News
Featured Image
“If you've given your child an iPhone or iPod that’s six or seven, and you've done nothing to lock it down, you're not doing a good enough job," says Fradd.

February 21, 2019 (LifeSiteNews) – Matt Fradd is a popular podcaster, anti-porn activist and author of books like “The Porn Myth: Exposing the Reality Behind the Fantasy of Pornography.”

And he has a stark message for parents: if you’ve given your child an iPhone or iPad that doesn’t have strict parental controls and content filtering turned on “you’re probably a bad parent.”

“I don't know how else to say it,” Fradd told Jonathon van Maren during an appearance this week on The Van Maren Show, LifeSite’s new weekly podcast. “If you've given your child an iPhone or iPod that’s six or seven, and you've done nothing to lock it down, you're not doing a good enough job.”

Listen to the full interview with Matt Fradd (story continues below):

Fradd’s phrasing might lack finesse, but the urgency of his message comes from years speaking to thousands of students about the problems of porn. When he speaks to schools, he says, he just assumes that 70% or more of the students are “regularly” looking at pornography. 

“Most parents I know are freaking clueless,” Fradd told van Maren. “They're giving their children portable x-rated movie theaters and just don't seem to want to be aware of the fact that their kids are looking at porn.”

The fact that many parents struggle to keep up with technology just isn’t a sufficient excuse, says Fradd. Parents have a duty to protect their children from pornography, full stop. 
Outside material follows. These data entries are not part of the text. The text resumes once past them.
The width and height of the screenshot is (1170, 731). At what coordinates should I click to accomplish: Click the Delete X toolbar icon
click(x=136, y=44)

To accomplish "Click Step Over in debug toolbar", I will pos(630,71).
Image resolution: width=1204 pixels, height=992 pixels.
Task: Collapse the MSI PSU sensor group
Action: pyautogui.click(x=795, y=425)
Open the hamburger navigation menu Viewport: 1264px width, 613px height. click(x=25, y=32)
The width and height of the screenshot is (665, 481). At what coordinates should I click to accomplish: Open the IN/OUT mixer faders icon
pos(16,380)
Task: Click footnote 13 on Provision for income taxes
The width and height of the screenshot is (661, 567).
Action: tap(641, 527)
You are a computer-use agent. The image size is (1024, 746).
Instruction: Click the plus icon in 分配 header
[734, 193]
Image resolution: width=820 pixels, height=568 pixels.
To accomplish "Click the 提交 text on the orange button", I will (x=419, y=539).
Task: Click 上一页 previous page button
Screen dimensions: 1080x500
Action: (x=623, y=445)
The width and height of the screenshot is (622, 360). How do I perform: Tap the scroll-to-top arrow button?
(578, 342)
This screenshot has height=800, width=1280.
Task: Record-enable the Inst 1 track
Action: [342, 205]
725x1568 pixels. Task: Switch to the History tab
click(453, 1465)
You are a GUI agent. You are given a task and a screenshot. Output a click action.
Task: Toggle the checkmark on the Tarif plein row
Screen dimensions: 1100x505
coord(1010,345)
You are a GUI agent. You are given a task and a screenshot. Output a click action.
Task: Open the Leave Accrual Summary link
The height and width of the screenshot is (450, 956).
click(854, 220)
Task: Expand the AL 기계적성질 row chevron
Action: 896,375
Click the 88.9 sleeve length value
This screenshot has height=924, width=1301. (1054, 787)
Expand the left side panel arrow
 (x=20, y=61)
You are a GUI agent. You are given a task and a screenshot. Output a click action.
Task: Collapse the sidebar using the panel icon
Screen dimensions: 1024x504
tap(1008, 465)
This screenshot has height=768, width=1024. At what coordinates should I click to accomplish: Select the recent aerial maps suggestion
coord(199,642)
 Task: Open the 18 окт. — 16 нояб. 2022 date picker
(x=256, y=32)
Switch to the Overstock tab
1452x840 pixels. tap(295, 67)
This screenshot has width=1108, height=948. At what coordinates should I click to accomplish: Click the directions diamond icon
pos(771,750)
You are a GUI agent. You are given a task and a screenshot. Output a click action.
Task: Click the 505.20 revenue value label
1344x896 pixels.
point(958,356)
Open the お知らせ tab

“I think most of us are willingly blind to the fact that our children are being exposed to awful things on Netflix, on the iPhone, and on the tablet that we've given them. And I think that's just bloody outrageous,” he said. “And I think we'll be held accountable to Almighty God for the sins of giving our children these things.”

Fradd recounted the story of one thirteen-year-old who recently wrote him, dismayed at his inability to break a porn habit that began after his mom gave him a phone when he was 11-years-old. The boy was so disgusted by his habit, that he broke the phone just to stop looking at the porn. His mom immediately replaced the phone. It was only after he broke his third phone that, says, Fradd, the kid was able to “break down and admit that he cannot stop looking at pornography.”

“I know no one likes being told when what they're doing is wrong,” says Fradd. “I hate it. … But some someone has to say it. Someone has to say that we're leading children to hell and we're also just sort of numbing them all the way there.”

Fradd’s message isn’t all gloom and doom, however. Instead of giving your children smart devices that consume their lives, Fradd recommends a conscientious rejection of the technology-all-the-time culture, in favor of healthier family habits.

“I think we just got to totally reclaim family life,” Fradd told van Maren. “We’ve got to do away with technology to a great extent. We've got to learn to love good books and poetry again, and songs that we play. And we just need to we need to be radically different if we want to be healthy, I think.”

Aside from his pubic speaking duties, Fradd is the host of the Love People Use Things podcast and the highly-popular Pints with Aquinas podcast. He is launching in the coming weeks a 21-day porn detox program called STRIVE.